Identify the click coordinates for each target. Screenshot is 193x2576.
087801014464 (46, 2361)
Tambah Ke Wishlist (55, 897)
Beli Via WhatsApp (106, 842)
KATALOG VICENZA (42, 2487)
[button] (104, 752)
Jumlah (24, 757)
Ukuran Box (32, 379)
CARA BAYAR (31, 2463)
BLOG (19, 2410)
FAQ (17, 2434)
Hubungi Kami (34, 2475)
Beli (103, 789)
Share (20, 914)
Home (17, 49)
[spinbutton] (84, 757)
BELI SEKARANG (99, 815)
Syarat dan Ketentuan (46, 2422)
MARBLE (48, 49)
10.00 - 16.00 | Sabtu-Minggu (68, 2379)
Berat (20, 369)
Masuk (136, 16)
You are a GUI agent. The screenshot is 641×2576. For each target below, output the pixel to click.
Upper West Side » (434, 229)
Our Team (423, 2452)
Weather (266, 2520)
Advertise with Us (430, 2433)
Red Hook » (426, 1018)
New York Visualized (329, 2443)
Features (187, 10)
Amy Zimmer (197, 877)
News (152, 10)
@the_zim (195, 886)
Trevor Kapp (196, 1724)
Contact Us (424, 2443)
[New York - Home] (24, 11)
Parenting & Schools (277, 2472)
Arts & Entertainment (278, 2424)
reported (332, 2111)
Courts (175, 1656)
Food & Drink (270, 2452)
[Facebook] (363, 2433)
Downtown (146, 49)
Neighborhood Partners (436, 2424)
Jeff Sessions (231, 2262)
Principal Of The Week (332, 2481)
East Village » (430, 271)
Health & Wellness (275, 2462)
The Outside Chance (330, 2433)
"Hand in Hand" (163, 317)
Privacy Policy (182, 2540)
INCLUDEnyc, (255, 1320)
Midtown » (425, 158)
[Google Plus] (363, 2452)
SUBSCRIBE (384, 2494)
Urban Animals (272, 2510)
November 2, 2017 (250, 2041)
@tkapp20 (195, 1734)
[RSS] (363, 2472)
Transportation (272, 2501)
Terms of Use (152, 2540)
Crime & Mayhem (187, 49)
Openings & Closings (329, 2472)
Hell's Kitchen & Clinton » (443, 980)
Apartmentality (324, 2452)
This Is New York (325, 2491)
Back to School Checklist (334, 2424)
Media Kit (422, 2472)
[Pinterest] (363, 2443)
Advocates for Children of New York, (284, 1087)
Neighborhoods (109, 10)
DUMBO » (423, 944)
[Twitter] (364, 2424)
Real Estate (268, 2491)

==============================

• WORK TASK: Reply with the number of lines in the entries that hold the word "each", and add no other words.

• TASK OUTPUT: 2